Es ist wieder soweit - am Samstag, den 21. 6. startet der 2. Gersfelder Mountainbike-Marathon durch die hessische Rhön.
(Letztes Jahr Auftaktveranstaltung "Drahteselklinik MTB Marathon 2007")
~58 km - ~1.000 Hm

Ausschreibung und Details unter www.radsporthaus-rhoen.de

Wenn alles klappt, gibt sich STORCK-BICYCLE die Ehre mit einem Showstand.

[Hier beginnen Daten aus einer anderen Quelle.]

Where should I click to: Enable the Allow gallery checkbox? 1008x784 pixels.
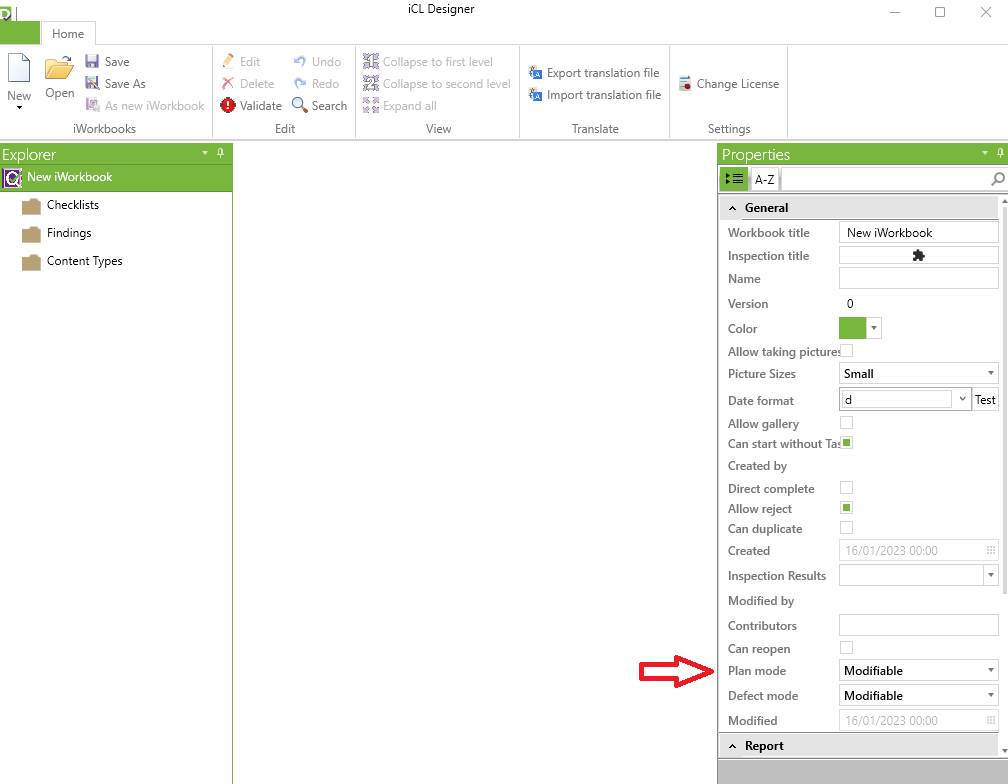(846, 423)
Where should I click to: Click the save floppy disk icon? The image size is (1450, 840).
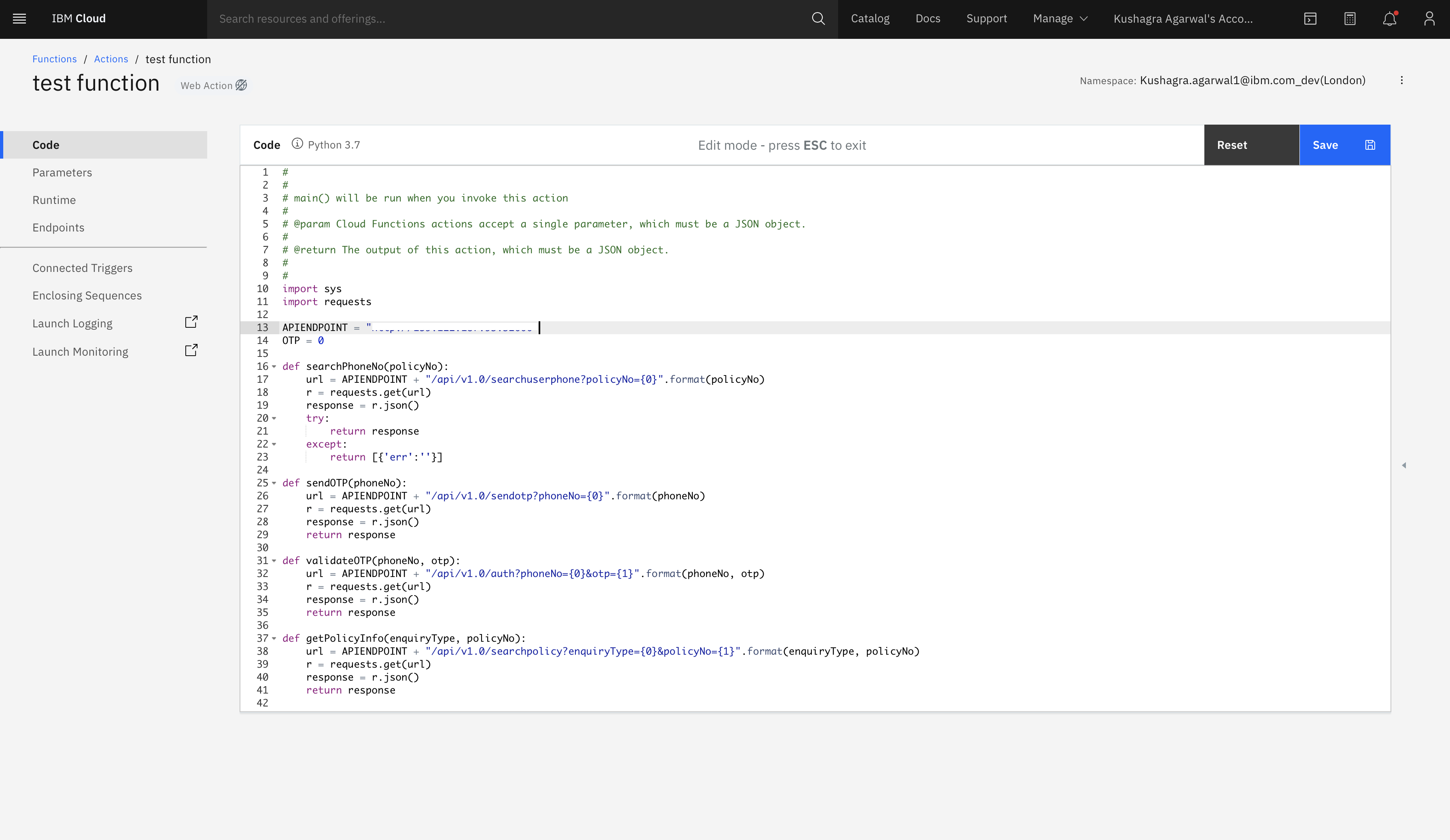(1370, 144)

Die Strecke ist abwechslungsreich mit anspruchsvollen Steigungen, Singletrails, rasanten Abfahrten aber auch mit ca. 10% Teer aus genehmigungstechnischen Gründen.

mfg
Michael

www.radsporthaus-rhoen.de
www.drahteselklinik.de


----------



## pitcane (15. Juni 2008)

nur 10% asphalt!

das hört sich interessant an.


----------



## MTB-News.de




----------



## Speeketze-VW (20. Juni 2008)

Wunderbar das es weitergeht, auch die Ausschreibung sieht schon proffes. aus! Leider kann ich aus zeitlichen Gründen nicht teilnehmen, ich hoffe aber das ich 2009 wieder eine Change bekomme. Ich wünsche euch viele Teilnehmer, gutes Wetter, und wieder viele nützliche Erfahrungen in Bezug auf organisatorisches.. 
m s g  V.Winkler


----------



## Drahteselklinik (22. Juni 2008)

Selbstverständlich geht es 2009 in die 3. Runde !
Allerdings etwas später wegen behördlichen Auflagen - und zwar erst nach dem 15.7.09 wegen den Brut- und Setzzeiten von Perlhuhn und Schwarzstorch im Biosphärenreservat Rhön.
Alles in Allem war es wieder eine gelungene Spassveranstaltung mit tollen landschaftlichen Passagen und knackigen Anstiegen.

Danke an Alle Teilnehmer - bis zum nächsten Mal !


----------